**Challenge:**
Repeat the lines of the records verbatim, starting at the line that contains "Select Construction de" and ending at the line that contains "pyautogui.click(x=942, y=268)", both included.

**Excerpted records:**
☆ ☆ ☆ ☆ ☆

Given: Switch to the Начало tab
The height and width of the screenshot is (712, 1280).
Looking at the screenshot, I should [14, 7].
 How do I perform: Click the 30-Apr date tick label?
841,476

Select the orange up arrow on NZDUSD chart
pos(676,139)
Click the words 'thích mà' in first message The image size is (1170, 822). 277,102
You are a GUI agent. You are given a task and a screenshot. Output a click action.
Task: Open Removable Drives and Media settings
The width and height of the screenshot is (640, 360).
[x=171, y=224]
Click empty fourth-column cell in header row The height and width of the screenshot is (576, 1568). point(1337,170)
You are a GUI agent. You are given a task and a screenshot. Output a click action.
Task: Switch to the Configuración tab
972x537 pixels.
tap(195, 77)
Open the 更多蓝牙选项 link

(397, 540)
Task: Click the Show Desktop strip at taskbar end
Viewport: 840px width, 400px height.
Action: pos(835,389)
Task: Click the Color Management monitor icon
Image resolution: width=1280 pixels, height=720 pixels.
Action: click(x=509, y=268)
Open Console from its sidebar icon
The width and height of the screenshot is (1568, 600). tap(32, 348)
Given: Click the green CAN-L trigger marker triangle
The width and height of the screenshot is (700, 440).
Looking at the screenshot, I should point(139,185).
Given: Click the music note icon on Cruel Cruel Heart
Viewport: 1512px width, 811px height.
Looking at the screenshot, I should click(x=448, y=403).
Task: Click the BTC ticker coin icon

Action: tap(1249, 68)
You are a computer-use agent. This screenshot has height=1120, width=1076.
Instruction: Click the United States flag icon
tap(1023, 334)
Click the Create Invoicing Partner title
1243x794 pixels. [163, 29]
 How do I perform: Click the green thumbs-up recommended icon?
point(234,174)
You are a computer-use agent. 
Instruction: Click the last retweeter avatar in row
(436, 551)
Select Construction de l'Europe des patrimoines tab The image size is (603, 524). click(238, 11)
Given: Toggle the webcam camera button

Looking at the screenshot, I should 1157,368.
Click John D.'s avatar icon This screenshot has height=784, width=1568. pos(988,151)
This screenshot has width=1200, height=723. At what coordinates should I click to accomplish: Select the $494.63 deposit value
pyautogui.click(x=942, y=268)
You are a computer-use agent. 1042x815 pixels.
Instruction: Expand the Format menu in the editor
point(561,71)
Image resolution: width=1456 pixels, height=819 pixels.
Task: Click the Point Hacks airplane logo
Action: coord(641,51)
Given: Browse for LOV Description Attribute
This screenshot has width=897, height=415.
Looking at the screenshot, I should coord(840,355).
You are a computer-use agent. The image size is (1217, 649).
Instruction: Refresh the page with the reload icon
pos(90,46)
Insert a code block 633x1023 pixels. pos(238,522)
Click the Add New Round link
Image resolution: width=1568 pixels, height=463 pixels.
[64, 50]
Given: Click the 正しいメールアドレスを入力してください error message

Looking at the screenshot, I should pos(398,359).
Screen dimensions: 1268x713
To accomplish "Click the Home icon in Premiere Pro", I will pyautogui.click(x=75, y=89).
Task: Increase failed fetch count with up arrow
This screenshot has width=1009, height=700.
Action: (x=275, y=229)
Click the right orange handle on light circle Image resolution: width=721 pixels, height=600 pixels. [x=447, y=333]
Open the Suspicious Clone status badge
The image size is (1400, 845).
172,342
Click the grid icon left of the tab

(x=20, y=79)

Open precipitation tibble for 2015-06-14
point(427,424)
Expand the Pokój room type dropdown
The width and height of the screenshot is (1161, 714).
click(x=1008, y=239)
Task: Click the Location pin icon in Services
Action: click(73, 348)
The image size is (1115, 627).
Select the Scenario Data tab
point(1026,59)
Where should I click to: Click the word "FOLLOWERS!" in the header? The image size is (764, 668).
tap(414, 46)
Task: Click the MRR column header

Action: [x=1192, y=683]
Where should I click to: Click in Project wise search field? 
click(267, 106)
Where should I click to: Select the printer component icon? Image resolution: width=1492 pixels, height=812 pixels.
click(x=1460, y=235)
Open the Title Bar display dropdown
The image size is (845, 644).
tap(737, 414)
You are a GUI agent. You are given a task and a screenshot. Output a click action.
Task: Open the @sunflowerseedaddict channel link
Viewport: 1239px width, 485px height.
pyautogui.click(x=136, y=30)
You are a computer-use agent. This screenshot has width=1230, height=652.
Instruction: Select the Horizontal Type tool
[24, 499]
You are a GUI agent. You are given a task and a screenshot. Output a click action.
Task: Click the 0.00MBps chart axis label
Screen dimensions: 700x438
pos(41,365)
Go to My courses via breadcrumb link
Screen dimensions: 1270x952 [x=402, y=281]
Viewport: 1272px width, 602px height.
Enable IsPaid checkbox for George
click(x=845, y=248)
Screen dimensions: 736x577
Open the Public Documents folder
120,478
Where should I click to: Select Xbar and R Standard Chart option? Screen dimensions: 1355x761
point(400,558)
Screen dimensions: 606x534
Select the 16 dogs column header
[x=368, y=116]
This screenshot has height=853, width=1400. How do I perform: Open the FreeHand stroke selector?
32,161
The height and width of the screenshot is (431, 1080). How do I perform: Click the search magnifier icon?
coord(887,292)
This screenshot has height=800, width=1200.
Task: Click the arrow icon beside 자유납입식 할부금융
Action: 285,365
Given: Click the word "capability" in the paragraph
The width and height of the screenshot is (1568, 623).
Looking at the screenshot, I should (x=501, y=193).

☆ ☆ ☆ ☆ ☆

**The response:**
Select Construction de l'Europe des patrimoines tab The image size is (603, 524). click(238, 11)
Given: Toggle the webcam camera button

Looking at the screenshot, I should 1157,368.
Click John D.'s avatar icon This screenshot has height=784, width=1568. pos(988,151)
This screenshot has width=1200, height=723. At what coordinates should I click to accomplish: Select the $494.63 deposit value
pyautogui.click(x=942, y=268)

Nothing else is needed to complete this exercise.